아래 기록에서 "Open"라는 문자열이 들어 있는 줄을 모두 모아 옮겨 적으세요. 대문자와 소문자는 구별합니다.

(데이터 세트):
════════════════
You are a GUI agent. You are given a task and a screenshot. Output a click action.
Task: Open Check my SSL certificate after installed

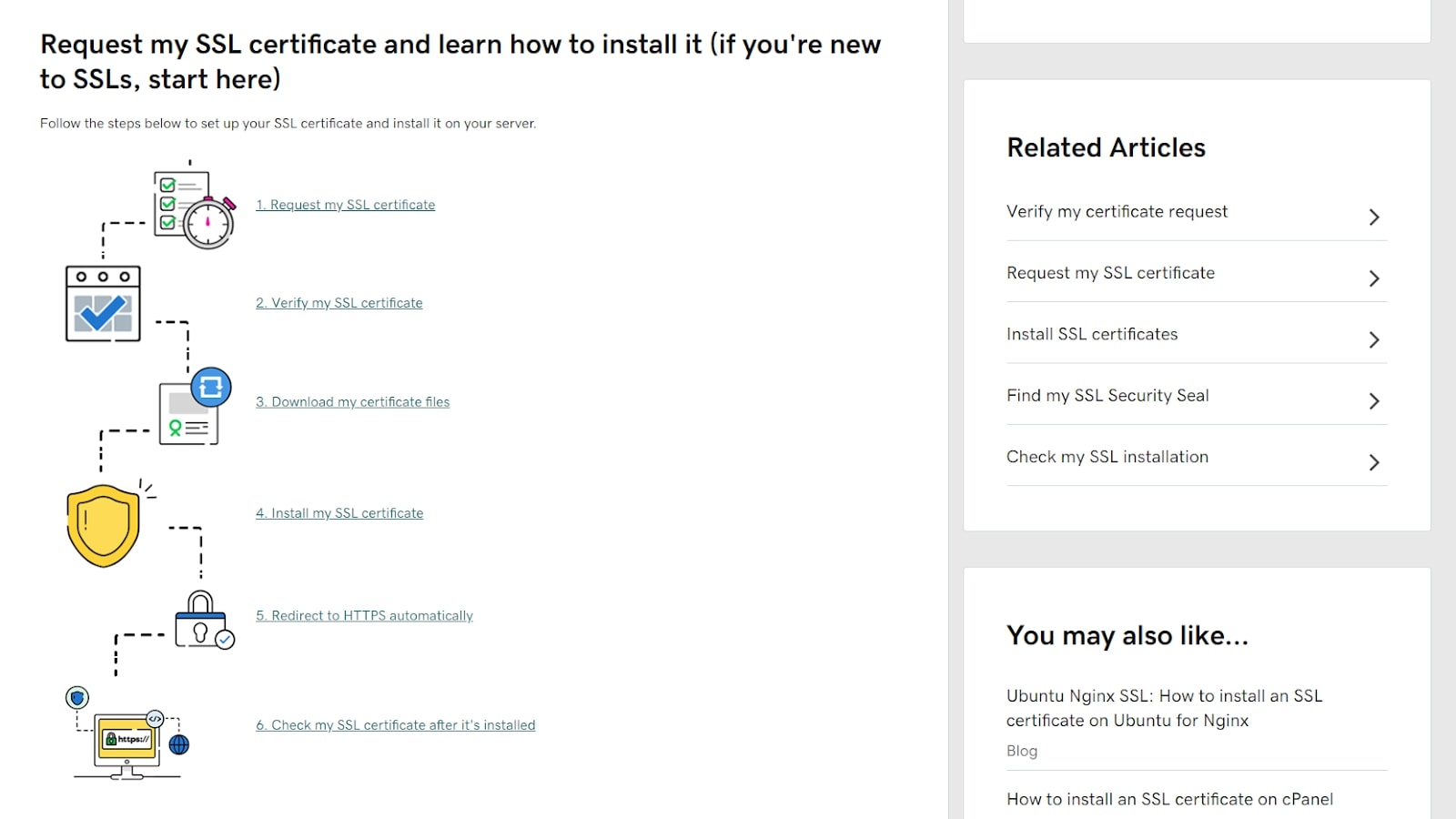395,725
════════════════
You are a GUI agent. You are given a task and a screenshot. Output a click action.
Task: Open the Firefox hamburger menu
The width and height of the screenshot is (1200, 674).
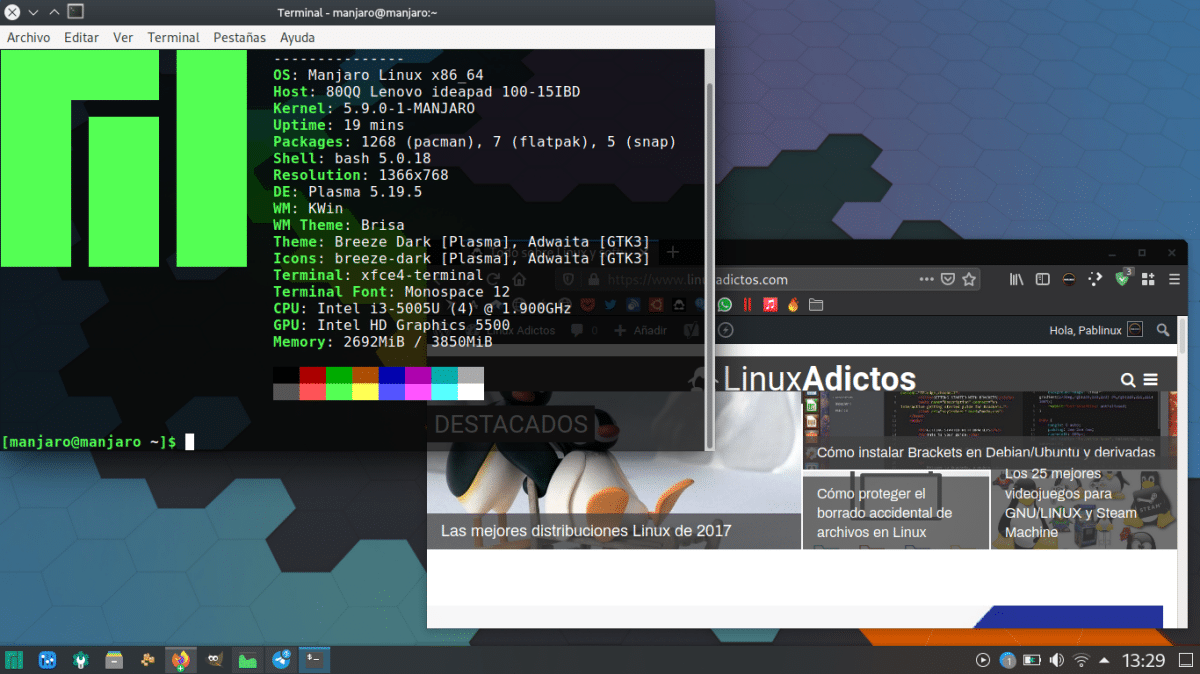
════════════════
(연습 문제 답):
Task: Open Check my SSL certificate after installed
Task: Open the Firefox hamburger menu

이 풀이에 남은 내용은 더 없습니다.